- Court: United States District Court for the Northern District of California
- Full case name: National Federation of the Blind v. Target Corporation
- Decided: September 6, 2006
- Docket nos.: 3:06-cv-01802
- Citation: 452 F. Supp. 2d 946

Case history
- Subsequent actions: Class certified, 582 F. Supp. 2d 1185 (N.D. Cal. 2007).

Court membership
- Judge sitting: Marilyn Hall Patel

= National Federation of the Blind v. Target Corp. =

2006 American class action lawsuit

National Federation of the Blind v. Target Corporation, 452 F. Supp. 2d 946 (N.D. Cal. 2006), was a class action lawsuit in the United States that was filed on February 7, 2006, in the Superior Court of California for the County of Alameda, and subsequently moved to federal court (the district court for the northern district of California).
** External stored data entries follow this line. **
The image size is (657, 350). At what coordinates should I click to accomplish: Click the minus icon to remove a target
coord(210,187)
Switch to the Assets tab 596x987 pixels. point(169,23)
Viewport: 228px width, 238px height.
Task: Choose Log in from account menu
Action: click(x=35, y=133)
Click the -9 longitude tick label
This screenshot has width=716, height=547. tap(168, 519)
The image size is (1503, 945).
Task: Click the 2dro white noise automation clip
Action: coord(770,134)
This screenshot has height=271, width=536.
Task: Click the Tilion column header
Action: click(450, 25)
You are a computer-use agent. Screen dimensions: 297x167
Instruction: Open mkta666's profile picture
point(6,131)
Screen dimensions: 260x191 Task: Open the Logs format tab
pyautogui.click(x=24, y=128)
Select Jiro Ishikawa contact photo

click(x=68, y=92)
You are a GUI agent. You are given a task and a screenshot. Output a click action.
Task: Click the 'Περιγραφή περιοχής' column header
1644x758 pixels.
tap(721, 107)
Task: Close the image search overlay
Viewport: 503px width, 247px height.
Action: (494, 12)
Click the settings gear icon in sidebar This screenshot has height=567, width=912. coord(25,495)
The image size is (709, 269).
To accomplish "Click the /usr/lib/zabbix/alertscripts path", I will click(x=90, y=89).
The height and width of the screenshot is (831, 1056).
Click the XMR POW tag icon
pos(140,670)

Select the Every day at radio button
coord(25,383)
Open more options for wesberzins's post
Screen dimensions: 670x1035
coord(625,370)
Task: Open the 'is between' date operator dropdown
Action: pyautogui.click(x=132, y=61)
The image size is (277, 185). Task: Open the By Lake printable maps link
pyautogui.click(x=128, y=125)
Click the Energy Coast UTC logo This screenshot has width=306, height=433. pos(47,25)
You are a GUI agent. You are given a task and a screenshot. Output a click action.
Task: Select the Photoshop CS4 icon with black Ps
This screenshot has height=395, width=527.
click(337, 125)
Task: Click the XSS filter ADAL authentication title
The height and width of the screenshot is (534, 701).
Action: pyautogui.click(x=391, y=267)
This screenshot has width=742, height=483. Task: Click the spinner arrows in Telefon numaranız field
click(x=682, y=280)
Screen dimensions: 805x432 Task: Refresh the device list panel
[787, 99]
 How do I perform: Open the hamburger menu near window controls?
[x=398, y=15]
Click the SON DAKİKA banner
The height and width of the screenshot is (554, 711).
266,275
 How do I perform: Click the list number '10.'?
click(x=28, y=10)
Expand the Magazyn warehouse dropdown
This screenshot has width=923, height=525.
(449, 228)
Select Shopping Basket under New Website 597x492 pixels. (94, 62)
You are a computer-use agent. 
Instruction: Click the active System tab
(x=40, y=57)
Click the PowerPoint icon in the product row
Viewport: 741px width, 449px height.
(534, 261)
The case challenged whether the Americans with Disabilities Act of 1990, specifically Title III's provisions prohibiting discrimination by "places of public accommodation" (42 U.S.C. 12181 et seq), apply to websites and/or the Internet, or are restricted to physical places.

The plaintiff, National Federation of the Blind (NFB), sued Target Corporation, a national retail chain, claiming that blind people were unable to access much of the information on the defendant's website, nor purchase anything from its website independently. In August 2008, the NFB and Target reached a class action settlement.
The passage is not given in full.